Amazon décoche sa flèche commerciale enflammée pour promouvoir sa toute dernière "Kindle", "la Kindle fire" aux couleurs pleines de promesses et au processeur 1,2 Ghz double coeur (diantre)! Un petit tableau comparatif fourni sur le site permet de comprendre que cette
kindle aux mensurations généreuses 19,3 cm sur 13,7 pour 395g s'apparente davantage à une tablette tactile qu'à une liseuse de poche dont le poids-plume n'excède pas, je
le rappelle, 170g, soit une petite pomme ou un gros steak à glisser dans son sac pour se repaître de mots à l'envi et à l'envieux! Car oui, osons le claironner aux sceptiques du monde
entier : la Kindle nous libère du poids des cartons de déménagement, du volume sur nos murs où ploient les étagères plus ou moins suédoises, de la distorsion de nos sacs et de nos
poches, du vide de notre porte-monnaie vers un porte-feuilles d'un milliers de pages, alors qu'on peut télécharger gratuitement les oeuvres complètes de Balzac, Zola, Dumas pour rien ou presque.
Alors...
Certes, il y a ceux qui tremblent, les fragiles sentimentaux accrochés au bruissement de leurs feuillets, agrippés à la rigidité rassurante de
couvertures qui, opportunément, peuvent devenir des tapettes à mouches, moustiques ou des pare-soleil pour siester sur la plage. Parmi eux, les plus sportifs, à la mauvaise foi protéinée,
prétendront que Belle du Seigneur à bout de bras permet d'entretenir ses pectoraux: soit! J'imagine que si un chinois de la dynastie des Chang,
1700 ans AV J.C, débarquait aujourd'hui, il souhaiterait écrire et lire sur des écailles de tortue, comme le moine copiste ne jurerait que par le veau mort-né (le fameux vélin!). Tous
repousseraient vigoureusement ce parallélipipède rectangle diabolique qui contient les délices d'une bibliothèque cachée. A la volupté du papier, répond la volupté de la dissimulation : mais
que dévore-t-il/elle avec tant de concentration sur sa banquette de bus? Le bonheur de la possession complète : eh bien oui, dans ce parc, maintenant, tout de suite, je vais me délecter, en
écho,de la première page de "Combray" à la dernière du Temps retrouvé...

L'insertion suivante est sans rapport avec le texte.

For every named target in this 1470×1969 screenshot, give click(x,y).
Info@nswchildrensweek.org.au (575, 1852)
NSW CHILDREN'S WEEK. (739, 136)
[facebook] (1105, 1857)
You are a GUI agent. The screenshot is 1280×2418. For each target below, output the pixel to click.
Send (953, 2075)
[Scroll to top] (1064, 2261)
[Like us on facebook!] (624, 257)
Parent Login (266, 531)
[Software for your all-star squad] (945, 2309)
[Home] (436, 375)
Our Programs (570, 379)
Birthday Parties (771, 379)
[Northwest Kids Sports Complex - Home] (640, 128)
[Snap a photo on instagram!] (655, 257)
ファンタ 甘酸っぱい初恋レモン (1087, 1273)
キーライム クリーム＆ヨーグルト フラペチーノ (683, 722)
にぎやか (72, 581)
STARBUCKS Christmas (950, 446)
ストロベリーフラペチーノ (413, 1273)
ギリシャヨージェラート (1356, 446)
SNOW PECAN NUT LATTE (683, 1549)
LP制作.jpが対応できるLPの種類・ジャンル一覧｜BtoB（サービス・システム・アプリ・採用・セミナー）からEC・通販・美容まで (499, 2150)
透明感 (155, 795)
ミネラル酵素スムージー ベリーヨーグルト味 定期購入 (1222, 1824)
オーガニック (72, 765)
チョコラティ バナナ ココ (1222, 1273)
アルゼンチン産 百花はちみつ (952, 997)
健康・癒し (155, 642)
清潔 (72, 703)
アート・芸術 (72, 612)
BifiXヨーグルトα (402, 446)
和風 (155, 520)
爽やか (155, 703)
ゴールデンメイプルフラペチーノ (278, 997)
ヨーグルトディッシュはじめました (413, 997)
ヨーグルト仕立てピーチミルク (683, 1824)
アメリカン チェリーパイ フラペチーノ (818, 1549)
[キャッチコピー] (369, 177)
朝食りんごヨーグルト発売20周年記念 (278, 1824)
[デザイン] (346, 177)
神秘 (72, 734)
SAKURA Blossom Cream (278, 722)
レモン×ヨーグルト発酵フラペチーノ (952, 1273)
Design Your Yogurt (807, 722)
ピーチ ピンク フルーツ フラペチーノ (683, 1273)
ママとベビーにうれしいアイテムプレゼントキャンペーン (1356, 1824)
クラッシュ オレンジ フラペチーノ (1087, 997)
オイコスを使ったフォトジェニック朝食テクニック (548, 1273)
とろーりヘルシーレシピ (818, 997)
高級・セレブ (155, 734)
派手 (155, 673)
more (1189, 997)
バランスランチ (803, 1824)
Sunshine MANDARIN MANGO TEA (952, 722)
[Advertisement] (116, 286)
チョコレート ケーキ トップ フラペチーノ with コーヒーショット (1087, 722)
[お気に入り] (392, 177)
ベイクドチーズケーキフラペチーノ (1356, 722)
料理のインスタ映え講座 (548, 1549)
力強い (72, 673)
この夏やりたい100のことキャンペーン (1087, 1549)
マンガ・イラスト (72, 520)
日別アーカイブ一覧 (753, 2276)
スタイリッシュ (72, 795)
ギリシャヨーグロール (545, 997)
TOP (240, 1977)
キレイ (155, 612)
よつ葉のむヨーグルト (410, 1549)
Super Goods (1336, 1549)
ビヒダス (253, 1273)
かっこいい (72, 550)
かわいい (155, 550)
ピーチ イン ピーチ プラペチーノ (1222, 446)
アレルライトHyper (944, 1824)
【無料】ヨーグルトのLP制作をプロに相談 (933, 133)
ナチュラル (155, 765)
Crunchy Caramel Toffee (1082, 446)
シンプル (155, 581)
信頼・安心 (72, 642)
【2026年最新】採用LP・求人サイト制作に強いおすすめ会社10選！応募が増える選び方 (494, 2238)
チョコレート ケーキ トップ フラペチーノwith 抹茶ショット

Ensuite, libre à moi de partager sur le net ou avec le comité de lecteurs de mon quartier ou avec mes proches.
"To kindle" c'est allumer, enflammer, embraser...La dernière d'Amazon, la "fire" est donc peut-être un peu redondante,
quoi qu'il en soit, ces petites aînées ( notamment la touch qui facilite quand même la prise de notes) incendient déjà, non pas les livres ( contrairement à ceux que prétendent les vieilles
Cassandre) mais les lecteurs libérés!